Tragically, the Chinese Communist Party represses civil society and a free press, slowing changes that would benefit the Chinese people and people all over the world.

From a broader perspective, economic growth and environmental governance are not mutually exclusive. Both prosperity and the environment can surely flourish side by side.

Fundamentally, a nation’s capacity to grow, prosper, and safeguard the environment hinges on the quality of its institutions and economic system, as shown by The Heritage Foundation’s annual Index of Economic Freedom, which measures economic governance in key areas related to economic growth and prosperity. (The Daily Signal is the news outlet of The Heritage Foundation.)

For more than a quarter of a century, the index has measured, country by country, the advances and retreats in economic freedom around the globe. In the process of doing that, the index has underscored a strong linkage among economic freedom, prosperity, and resilience.

It’s the freer economies—those that uphold the rule of law, private property rights, limited government, regulatory efficiency, and market openness—that do a far better job of achieving more dynamic growth while creating a healthier, cleaner natural environment.

China’s economic freedom has grown over the past few decades at a snail’s pace.

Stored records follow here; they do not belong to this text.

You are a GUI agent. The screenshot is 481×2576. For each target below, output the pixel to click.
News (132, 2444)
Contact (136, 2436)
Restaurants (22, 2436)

Beijing has long taken credit for China’s economic success and wishes to keep it that way. However, the Chinese Communist Party has never abandoned its authoritarian ideology and approach.

Chinese President Xi Jinping has successfully institutionalized the party’s new paradox between craving greater control that puts the party above all and the pursuit of much-needed positive economic outcomes, which has been increasingly challenging.

The Chinese economy remains “mostly unfree.” Previously announced reforms rarely pan out, with pro-market reforms slowed and even derailed in some sectors. Unambiguously, China’s economic freedom deficit distorts markets beyond its borders.

Kerry said that he hopes the resumption of Washington’s diplomatic talks with Beijing can make a “huge difference” to “save the planet.” But it would be better for him to remember that the ever-greater control of the Chinese Communist Party under Xi—which has increasingly suffocated the intellectual, social, and economic freedom of the Chinese people—is at the core of all the issues that Washington must deal with in shaping its actions toward the communist regime, whether environmental or economic.